■ **Extract to read**:

=== Begin Enclosure ===

Thirty-six years ago, 80 per cent of Lynda Llewellyn’s body was burned in a devastating fire that nearly took her life and the life of her then-four-year-old son.
“I woke up to find my son sitting in the middle of my living room totally surrounded by flames,” Llewellyn said of that morning, Feb. 4, 1983.
Somebody had left matches in her Edmonton home and her son found them. The matches weren’t Llewellyn’s, she doesn’t smoke.
“The firemen figure that from the time he dropped the first match to the time I found him totally engulfed in flames was probably under five minutes,” Llewellyn said.
Her son, Adam, was unresponsive to her calls.
“So I ran through the flames, picked him up and tucked him under my arm,” Llewellyn said.
They lived on the third floor of an apartment building with no balcony and no elevator. She made her way to her bedroom, went to the window and opened it up. She saw her neighbours down below and they told her they had already called the fire department and she could actually hear the sirens coming.
“But my hands were burnt so bad I couldn’t hold onto Adam any longer and I dropped him down three stories to a neighbour,” Llewellyn said. “It was probably the scariest part of the whole thing for me.”
The neighbour caught him and put her son in a bathtub full of cool water which stopped the burning process – consequently, his burns never went as deep as they would on his mother. Adam was burned to 40 per cent of his body and spent two months in hospital and had two surgeries. He wound up only ever getting grafts on his hands, the rest healed on its own, leaving some scarring on his hands and back.
“But he’s now 41-years-old, lives in Sicamous (B.C.) and is a vibrant, healthy human being that I am so happy is still here,” Llewellyn said.
Llewellyn suffered burns to 80 per cent of her body with 40 per cent of the burn going to full thickness of her skin. She would spend eight months in hospital, two years doing physiotherapy and had her last surgery 13 years later.

=== End Enclosure ===

■ **Study material**:
=== Begin Enclosure ===

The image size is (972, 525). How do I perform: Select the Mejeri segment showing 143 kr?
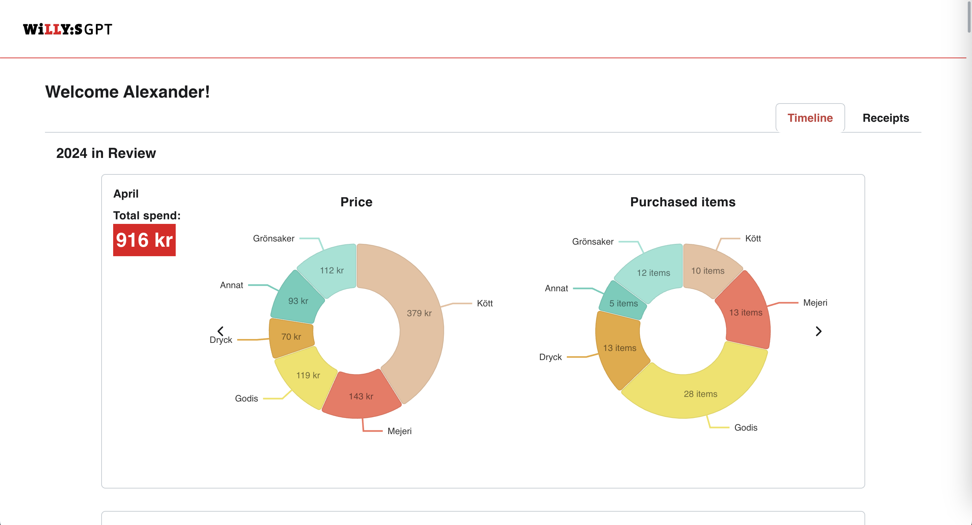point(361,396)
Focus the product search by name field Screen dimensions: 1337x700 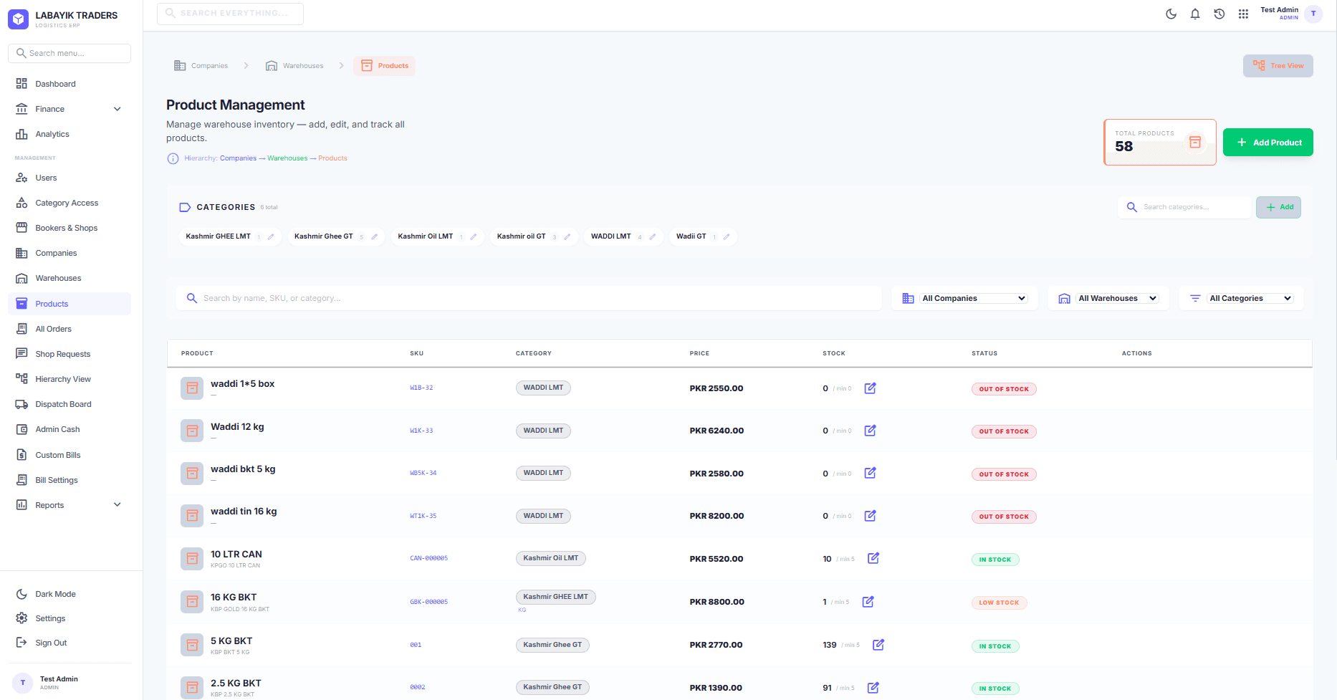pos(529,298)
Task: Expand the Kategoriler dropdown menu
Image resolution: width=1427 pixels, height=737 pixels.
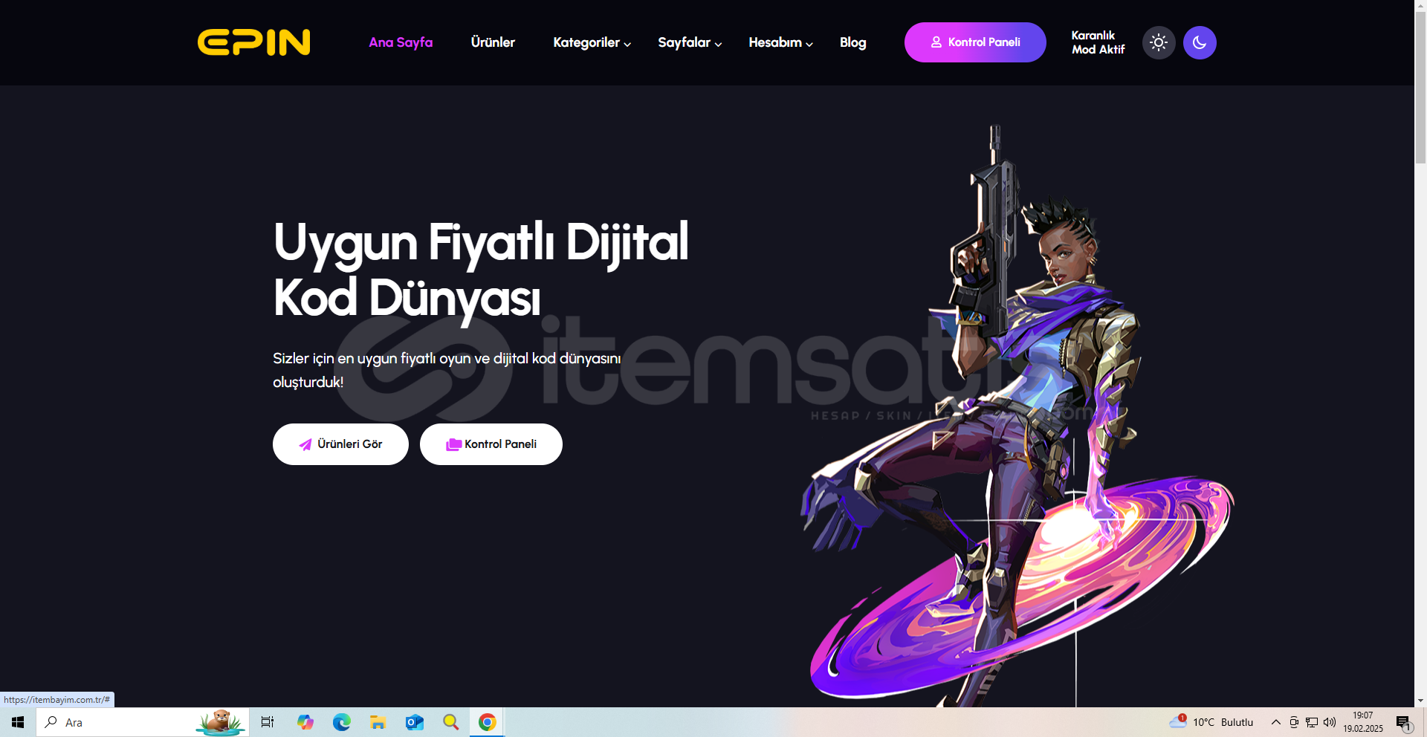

=== End Enclosure ===

■ **Exercise instructions**:
a) In the article on the 1983 fire, rewrite the paragraph beginning "The neighbour caught him" as a bulleted list that keeps its main facts.
b) Answer these questions from the article on the 1983 fire:
(i) On what date did the fire happen?
(ii) On which floor of the apartment building did Llewellyn and her son live?
(iii) How long did Llewellyn spend in the hospital?

■ **Answers below**:
a)
- A neighbor caught Adam and put him in a bathtub of cool water, which stopped the burning, so his burns never went as deep as his mother's.
- Adam was burned over 40 percent of his body.
- He spent two months in the hospital and had two surgeries.
- He only ever needed grafts on his hands. The rest healed on its own.
- He was left with some scarring on his hands and back.

b)
(i) Feb. 4, 1983
(ii) The third floor
(iii) Eight months